--- Extract provided ---
<<<<
While databases can theoretically consist of any types of logically structured data organization, most discussions of databases revolve around the software that allow users to interact with the database, called a database management system (DBMS). While there are many examples of DBMS (e.g., MySQL, PostgreSQL, MongoDB), these are largely combined by their utility in creating, storing, maintaining, and providing access to data stored in their software.

Many database types utilize similar language when referring to the information stored within them. Here are a few common terms…

Tables – Similar to flat files, tables (sometimes called relations) consist of rows and columns of data (e.g., customer contact information)
Records (row) –Indicate a distinct entries (e.g., different customers)
Fields (column) – Indicate different attributes, categories, or variables each record could have (e.g., name, e-mail address)
Primary key – A field containing a unique value (e.g., id number) for every row in the table. There can only be one primary key per table.
Foreign key – A field containing values that refer to a primary key for another table. There can be multiple foreign keys per table (as each record can connect to multiple other tables).

While there are several types of database organization, a common method of organization is through the use of a relational database. A relational database stores structured data into a series of tables which may have relationships between them (defined using foreign keys). Most DBMS utilize a form of structured query language (SQL) to interact with data in relational databases managed by the system. The SQL allows users to interact with the database through searching, updating, and/or retrieving information stored within it. Though SQL itself is a simple language, queries built with SQL can become complex in execution.

While relational databases can work well for structured data, when storing unstructured data or dealing with data that are particularly large or rapidly changing, non-relational databases may be appropriate. While these designs may lose some structure and integrity, they provide a flexible storage solution that may scale to large or fluid datasets better than their relational counterparts. These databases are often referred to as NoSQL (i.e., not only SQL) databases, and store information in non-tabular forms. This loosening of structure works particularly well with unstructured data, though can come at the cost of reliability. Because of this, database administrators at companies often select the database structure that best optimizes the use-cases for that particular company’s needs.

3.2.3 Database Storage

As technology regarding data have continued to evolve, so too has the needs for secure and accessible data storage (think: the physical computers the data will be stored on, vs the above section which discussed the software and logical structure). Traditionally, companies were required to maintain databases (and backups) themselves, storing information on local servers and performing all organization, maintenance, and security in-house. Now, cloud-based storage systems offer additional options for companies to consider.

There are many considerations companies can make when determining physical vs cloud database storage. Physical storage offers direct access to information, low relatively latency, and higher access speeds, but requires companies to be in complete control of their information, including providing maintenance, create backups, and protecting information security. Though potentially beneficial, this solution could be either a pro or con depending on the infrastructure companies have to support these tasks. Cloud storage, on the other hand, offers to provide many of these services for an ongoing fee. Because cloud storage companies (e.g., Amazon AWS, Google Cloud, Microsoft Azure) specialize in this, they have a virtually unlimited amount of resources available to support database storage which can allow companies to scale data storage as needed, without purchasing additional servers or staff (simply paying an increased fee). Also, given their specialization, these companies are experienced with maintaining security and redundancy within their solutions. Note that these solutions are not mutually exclusive. Businesses can also implement a hybrid model, allowing companies to store the bulk of information in the cloud while maintaining local storage of particularly sensitive or timely data.
>>>>
--- Set task 1 ---
Say whether each statement agrees with the passage on databases, answering yes or no and quoting the words that decide it: (a) a table may have more than one primary key; (b) NoSQL databases store information in non-tabular forms; (c) a company must choose either physical or cloud storage and cannot combine the two.
--- Set task 2 ---
Please go on with the passage on databases, starting after its final sentence.

--- Collected material ---
<<<<
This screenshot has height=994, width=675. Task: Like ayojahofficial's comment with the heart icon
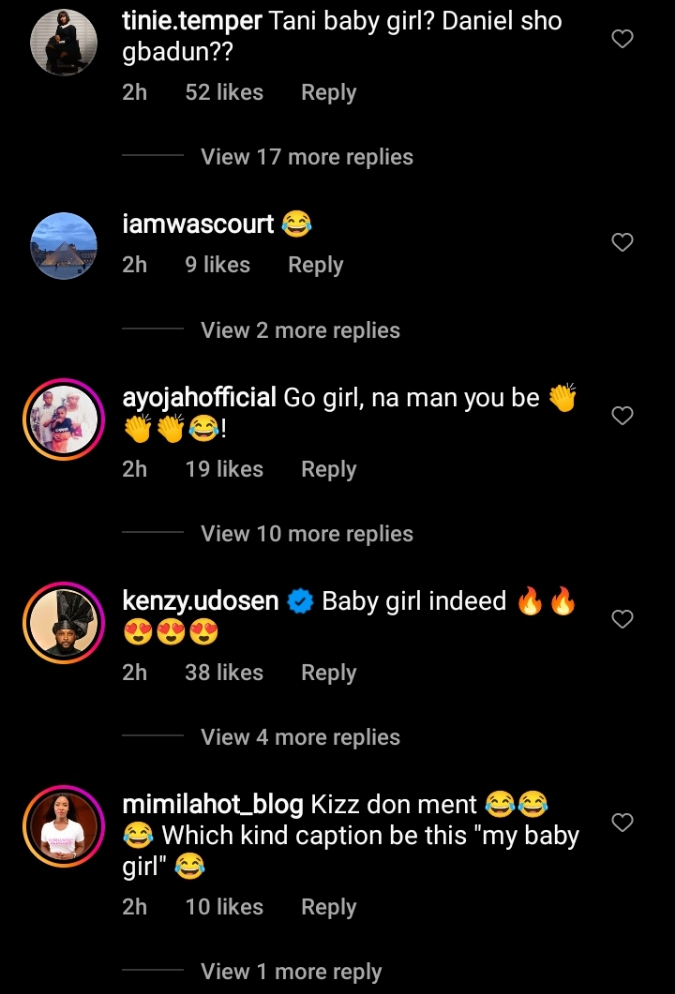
>>>>
--- Task response 1 ---
(a) No: "There can only be one primary key per table."
(b) Yes: "store information in non-tabular forms."
(c) No: "Note that these solutions are not mutually exclusive."

--- Task response 2 ---
In the end, the “best” data structure and storage solutions depend on the needs of the company. This decision can be a make-it or break-it foundation for data use in the company, as overly simplified structures will not provide the data capacity and information robustness needed for large-scale data, while overly complex structures can create unnecessary barriers to data access and utility. Such mismatches exemplify how the alignment between data solutions and institutional need is a critical consideration in positioning data as a usable resource for decision-makers.

3.3 Decision-Making with Data

Incorporating data into decision-making can be one of the most valuable cultural shifts a company can make. As companies seek to take advantage of this valuable resource, however, confusion can arise about how to make decisions based upon data. In this section, we’ll discuss the process of making decisions using data, and how to avoid several pitfalls that may arise along the decision-making process.

3.3.1 The Value of Data

To start, we must first consider how data can provide value to companies. Consider the following example: Company A has been told that “data” is extremely valuable for their business, and so has spent the last three years collective vast amounts of data on everything from inventory to employee device usage to web traffic. In examining data access records, none of the data has been accessed after it has been stored.

In this case, would you consider the data to be valuable to Company A? As for me, the answer is a firm: heck no! The data has cost money to obtain and store, but has never been used in a way that helps to inform or improve the business practice, and thus has never brought value to the business itself. I love this example for two reasons. First, because this example (farfetched as it may seem) is actually quite commonplace. It has evolved from a broad understanding that data is “valuable”, but a lack of understanding of the mechanism by which we turn data into value (and lack of knowledge that this process is necessary). Second, I love this example because it illustrates the crux of the issue: data, in isolation, is not valuable. The true value of data is in the decisions that you can improve through the use of that data.

3.3.2 The Decision-Making Process

Through this lens, data becomes a tool to support human decisions. That is to say, data (as valuable as it is) should not be the only factor in a decision! No matter how good your data are, they cannot fully capture the complete context, implications, or trade-offs of a decision. Results from data simply bring numerical summaries of patterns and/or relationships that can (depending on the accuracy of the data) improve precision and reduce subjectivity. Thus, as we seek to make sound, data informed decisions, we combine the experience, intuition, and contextual understanding of decision-makers with the precision and (relative) objectivity that data can provide.

As we discuss decision-making with data, it is important to be clear that this is a process rather than an event. Though each company may have a unique approach, an example process is presented below.

Problem is identified. Every decision begins with a problem/question/possibility to be investigated. In order for data to have the highest impact, these problems are clearly identified ahead of time. Decision-makers must determine specifically what they are trying to decide, what metrics they believe to be relevant, any particularly salient contextual factors that should be accounted for, and more. Poor definition of a question can undercut the power of data to inform the decision.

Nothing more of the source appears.